I'm not gonna recap the whole thing yet again today (click the first link above for that), but I concluded the most recent chapter by noting:
Simply appropriating CSR payments and killing off Silver Loading would pay for more than 40% of the cost of massively upgrading the ACA (perhaps $250 billion of the $600 billion or so total 10-yr cost).
I honestly thought that I had written the final chapter in this absurd saga, which started two administrations, two House Speakers, three HHS Secretaries and three U.S. Attorney Generals ago when the Federal Circuit Court issued their final ruling last August, but apparently not.
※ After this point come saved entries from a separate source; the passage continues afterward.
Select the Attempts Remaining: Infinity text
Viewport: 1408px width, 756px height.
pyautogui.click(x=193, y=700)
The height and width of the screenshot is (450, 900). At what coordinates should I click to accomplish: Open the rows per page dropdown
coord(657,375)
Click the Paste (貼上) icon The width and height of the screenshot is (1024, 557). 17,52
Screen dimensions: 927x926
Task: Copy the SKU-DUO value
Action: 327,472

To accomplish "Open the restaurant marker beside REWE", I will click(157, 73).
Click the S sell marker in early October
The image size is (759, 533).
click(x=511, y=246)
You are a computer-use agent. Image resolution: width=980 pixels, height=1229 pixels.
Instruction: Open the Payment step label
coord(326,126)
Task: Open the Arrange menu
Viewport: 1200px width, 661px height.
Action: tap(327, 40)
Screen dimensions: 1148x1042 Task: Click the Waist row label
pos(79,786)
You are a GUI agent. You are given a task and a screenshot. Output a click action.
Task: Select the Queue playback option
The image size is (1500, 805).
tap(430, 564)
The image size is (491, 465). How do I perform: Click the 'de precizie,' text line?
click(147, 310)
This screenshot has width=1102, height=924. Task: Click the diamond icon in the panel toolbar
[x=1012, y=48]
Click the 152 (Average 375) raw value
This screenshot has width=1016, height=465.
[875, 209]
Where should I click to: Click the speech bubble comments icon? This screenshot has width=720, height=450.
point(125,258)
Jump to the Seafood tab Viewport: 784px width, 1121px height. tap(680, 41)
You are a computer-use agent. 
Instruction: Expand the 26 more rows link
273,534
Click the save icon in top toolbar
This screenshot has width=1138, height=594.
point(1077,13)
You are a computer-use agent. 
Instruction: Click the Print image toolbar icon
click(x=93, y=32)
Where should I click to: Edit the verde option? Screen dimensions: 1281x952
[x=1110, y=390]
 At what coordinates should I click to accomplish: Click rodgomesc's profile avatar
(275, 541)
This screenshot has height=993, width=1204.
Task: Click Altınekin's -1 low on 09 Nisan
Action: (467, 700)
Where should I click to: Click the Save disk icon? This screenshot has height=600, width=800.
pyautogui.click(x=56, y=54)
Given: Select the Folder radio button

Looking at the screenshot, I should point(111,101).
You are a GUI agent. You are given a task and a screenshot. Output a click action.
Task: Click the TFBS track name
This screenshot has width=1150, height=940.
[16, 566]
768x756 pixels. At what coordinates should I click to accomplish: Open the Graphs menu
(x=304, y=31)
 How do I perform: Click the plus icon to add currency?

Since this insanity has been grinding away for nearly seven years now, I'm pretty much just reposting my entire August entry, with an important update tacked on at the end.
Here's a quick recap:
The ACA includes two types of financial subsidies for individual market enrollees through the ACA exchanges (HealthCare.Gov, CoveredCA.com, etc). One program is called Advance Premium Tax Credits (APTC), which reduces monthly premiums for low- and moderate-income. APTCs are the subsidies which have been substantially beefed up by the American Rescue Plan (the additional subsidies will be available starting in April in most states, soon thereafter in most other states).
The other type of subsidies are called Cost Sharing Reductions (CSR), which reduce deductibles, co-pays and other out-of-pocket expenses for low-income enrollees.
In 2014, then-Speaker of the House John Boehner filed a lawsuit on behalf of Congressional Republicans against the Obama Administration. They had several beefs with the ACA (shocker!), including a claim that the CSR payments were unconstitutional because they weren't explicitly appropriated by Congress in the text of the Affordable Care Act (even though the program itself was described in detail, including the payment mechanism/etc.)